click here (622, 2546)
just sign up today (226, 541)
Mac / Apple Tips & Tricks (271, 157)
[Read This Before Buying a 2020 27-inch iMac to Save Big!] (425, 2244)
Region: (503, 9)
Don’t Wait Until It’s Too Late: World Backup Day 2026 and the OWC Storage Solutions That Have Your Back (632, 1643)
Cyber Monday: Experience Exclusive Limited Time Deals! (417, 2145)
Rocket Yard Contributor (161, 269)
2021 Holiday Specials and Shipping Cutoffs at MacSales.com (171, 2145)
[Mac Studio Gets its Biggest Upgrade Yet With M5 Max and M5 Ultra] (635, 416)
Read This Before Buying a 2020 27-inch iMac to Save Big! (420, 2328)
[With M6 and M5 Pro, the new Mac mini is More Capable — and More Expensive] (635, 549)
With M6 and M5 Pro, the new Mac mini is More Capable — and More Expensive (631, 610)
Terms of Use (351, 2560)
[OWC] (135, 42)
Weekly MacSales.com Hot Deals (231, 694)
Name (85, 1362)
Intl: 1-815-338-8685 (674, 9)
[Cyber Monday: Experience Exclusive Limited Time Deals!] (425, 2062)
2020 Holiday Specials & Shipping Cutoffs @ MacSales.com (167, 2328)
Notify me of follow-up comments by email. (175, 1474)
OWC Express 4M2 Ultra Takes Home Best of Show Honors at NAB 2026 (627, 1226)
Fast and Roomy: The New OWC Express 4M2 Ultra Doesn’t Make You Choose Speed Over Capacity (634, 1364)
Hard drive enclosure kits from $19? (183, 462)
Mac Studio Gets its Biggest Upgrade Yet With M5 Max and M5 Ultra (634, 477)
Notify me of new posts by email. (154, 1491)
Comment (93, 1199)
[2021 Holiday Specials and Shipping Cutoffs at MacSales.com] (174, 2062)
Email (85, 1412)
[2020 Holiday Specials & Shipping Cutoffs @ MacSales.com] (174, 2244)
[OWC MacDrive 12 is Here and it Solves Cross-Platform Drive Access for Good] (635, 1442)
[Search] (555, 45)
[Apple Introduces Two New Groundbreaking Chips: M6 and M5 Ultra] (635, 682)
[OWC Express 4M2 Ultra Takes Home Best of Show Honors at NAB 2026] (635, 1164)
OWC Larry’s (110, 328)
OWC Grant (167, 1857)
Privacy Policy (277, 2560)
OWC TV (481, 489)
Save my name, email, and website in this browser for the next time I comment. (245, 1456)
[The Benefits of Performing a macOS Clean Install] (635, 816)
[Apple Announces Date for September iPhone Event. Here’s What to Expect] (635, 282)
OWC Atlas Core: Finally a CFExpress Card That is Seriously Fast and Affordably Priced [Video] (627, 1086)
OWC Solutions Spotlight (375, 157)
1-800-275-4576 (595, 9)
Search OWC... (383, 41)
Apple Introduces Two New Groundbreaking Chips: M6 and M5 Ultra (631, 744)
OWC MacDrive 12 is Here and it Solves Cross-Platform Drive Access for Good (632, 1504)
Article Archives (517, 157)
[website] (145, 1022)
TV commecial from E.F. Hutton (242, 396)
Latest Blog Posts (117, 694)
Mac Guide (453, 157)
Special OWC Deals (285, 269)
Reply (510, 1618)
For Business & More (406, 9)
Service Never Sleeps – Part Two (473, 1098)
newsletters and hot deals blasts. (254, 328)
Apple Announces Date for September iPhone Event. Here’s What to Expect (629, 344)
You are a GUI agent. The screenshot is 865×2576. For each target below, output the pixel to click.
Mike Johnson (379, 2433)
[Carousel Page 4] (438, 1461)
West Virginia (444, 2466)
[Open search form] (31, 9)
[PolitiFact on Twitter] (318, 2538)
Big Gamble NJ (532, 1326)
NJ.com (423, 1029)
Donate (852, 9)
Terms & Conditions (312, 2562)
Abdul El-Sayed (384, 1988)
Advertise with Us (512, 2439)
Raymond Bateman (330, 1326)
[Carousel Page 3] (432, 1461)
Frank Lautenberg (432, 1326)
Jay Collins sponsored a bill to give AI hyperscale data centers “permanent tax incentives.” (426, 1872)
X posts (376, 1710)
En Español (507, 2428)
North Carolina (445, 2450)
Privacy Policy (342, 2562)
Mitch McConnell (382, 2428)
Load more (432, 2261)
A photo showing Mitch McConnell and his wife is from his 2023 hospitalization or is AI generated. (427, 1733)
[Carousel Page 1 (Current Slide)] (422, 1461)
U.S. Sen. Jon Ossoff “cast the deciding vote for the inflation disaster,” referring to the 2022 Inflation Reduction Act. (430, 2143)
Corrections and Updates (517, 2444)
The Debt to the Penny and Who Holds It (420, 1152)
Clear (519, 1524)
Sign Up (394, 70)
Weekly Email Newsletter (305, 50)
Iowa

————————

WHAT THE TASK ASKS: The lines above should be duplicated exactly.

SOLUTION TO THE PROBLEM:
click here (622, 2546)
just sign up today (226, 541)
Mac / Apple Tips & Tricks (271, 157)
[Read This Before Buying a 2020 27-inch iMac to Save Big!] (425, 2244)
Region: (503, 9)
Don’t Wait Until It’s Too Late: World Backup Day 2026 and the OWC Storage Solutions That Have Your Back (632, 1643)
Cyber Monday: Experience Exclusive Limited Time Deals! (417, 2145)
Rocket Yard Contributor (161, 269)
2021 Holiday Specials and Shipping Cutoffs at MacSales.com (171, 2145)
[Mac Studio Gets its Biggest Upgrade Yet With M5 Max and M5 Ultra] (635, 416)
Read This Before Buying a 2020 27-inch iMac to Save Big! (420, 2328)
[With M6 and M5 Pro, the new Mac mini is More Capable — and More Expensive] (635, 549)
With M6 and M5 Pro, the new Mac mini is More Capable — and More Expensive (631, 610)
Terms of Use (351, 2560)
[OWC] (135, 42)
Weekly MacSales.com Hot Deals (231, 694)
Name (85, 1362)
Intl: 1-815-338-8685 (674, 9)
[Cyber Monday: Experience Exclusive Limited Time Deals!] (425, 2062)
2020 Holiday Specials & Shipping Cutoffs @ MacSales.com (167, 2328)
Notify me of follow-up comments by email. (175, 1474)
OWC Express 4M2 Ultra Takes Home Best of Show Honors at NAB 2026 (627, 1226)
Fast and Roomy: The New OWC Express 4M2 Ultra Doesn’t Make You Choose Speed Over Capacity (634, 1364)
Hard drive enclosure kits from $19? (183, 462)
Mac Studio Gets its Biggest Upgrade Yet With M5 Max and M5 Ultra (634, 477)
Notify me of new posts by email. (154, 1491)
Comment (93, 1199)
[2021 Holiday Specials and Shipping Cutoffs at MacSales.com] (174, 2062)
Email (85, 1412)
[2020 Holiday Specials & Shipping Cutoffs @ MacSales.com] (174, 2244)
[OWC MacDrive 12 is Here and it Solves Cross-Platform Drive Access for Good] (635, 1442)
[Search] (555, 45)
[Apple Introduces Two New Groundbreaking Chips: M6 and M5 Ultra] (635, 682)
[OWC Express 4M2 Ultra Takes Home Best of Show Honors at NAB 2026] (635, 1164)
OWC Larry’s (110, 328)
OWC Grant (167, 1857)
Privacy Policy (277, 2560)
OWC TV (481, 489)
Save my name, email, and website in this browser for the next time I comment. (245, 1456)
[The Benefits of Performing a macOS Clean Install] (635, 816)
[Apple Announces Date for September iPhone Event. Here’s What to Expect] (635, 282)
OWC Atlas Core: Finally a CFExpress Card That is Seriously Fast and Affordably Priced [Video] (627, 1086)
OWC Solutions Spotlight (375, 157)
1-800-275-4576 (595, 9)
Search OWC... (383, 41)
Apple Introduces Two New Groundbreaking Chips: M6 and M5 Ultra (631, 744)
OWC MacDrive 12 is Here and it Solves Cross-Platform Drive Access for Good (632, 1504)
Article Archives (517, 157)
[website] (145, 1022)
TV commecial from E.F. Hutton (242, 396)
Latest Blog Posts (117, 694)
Mac Guide (453, 157)
Special OWC Deals (285, 269)
Reply (510, 1618)
For Business & More (406, 9)
Service Never Sleeps – Part Two (473, 1098)
newsletters and hot deals blasts. (254, 328)
Apple Announces Date for September iPhone Event. Here’s What to Expect (629, 344)
You are a GUI agent. The screenshot is 865×2576. For each target below, output the pixel to click.
Mike Johnson (379, 2433)
[Carousel Page 4] (438, 1461)
West Virginia (444, 2466)
[Open search form] (31, 9)
[PolitiFact on Twitter] (318, 2538)
Big Gamble NJ (532, 1326)
NJ.com (423, 1029)
Donate (852, 9)
Terms & Conditions (312, 2562)
Abdul El-Sayed (384, 1988)
Advertise with Us (512, 2439)
Raymond Bateman (330, 1326)
[Carousel Page 3] (432, 1461)
Frank Lautenberg (432, 1326)
Jay Collins sponsored a bill to give AI hyperscale data centers “permanent tax incentives.” (426, 1872)
X posts (376, 1710)
En Español (507, 2428)
North Carolina (445, 2450)
Privacy Policy (342, 2562)
Mitch McConnell (382, 2428)
Load more (432, 2261)
A photo showing Mitch McConnell and his wife is from his 2023 hospitalization or is AI generated. (427, 1733)
[Carousel Page 1 (Current Slide)] (422, 1461)
U.S. Sen. Jon Ossoff “cast the deciding vote for the inflation disaster,” referring to the 2022 Inflation Reduction Act. (430, 2143)
Corrections and Updates (517, 2444)
The Debt to the Penny and Who Holds It (420, 1152)
Clear (519, 1524)
Sign Up (394, 70)
Weekly Email Newsletter (305, 50)
Iowa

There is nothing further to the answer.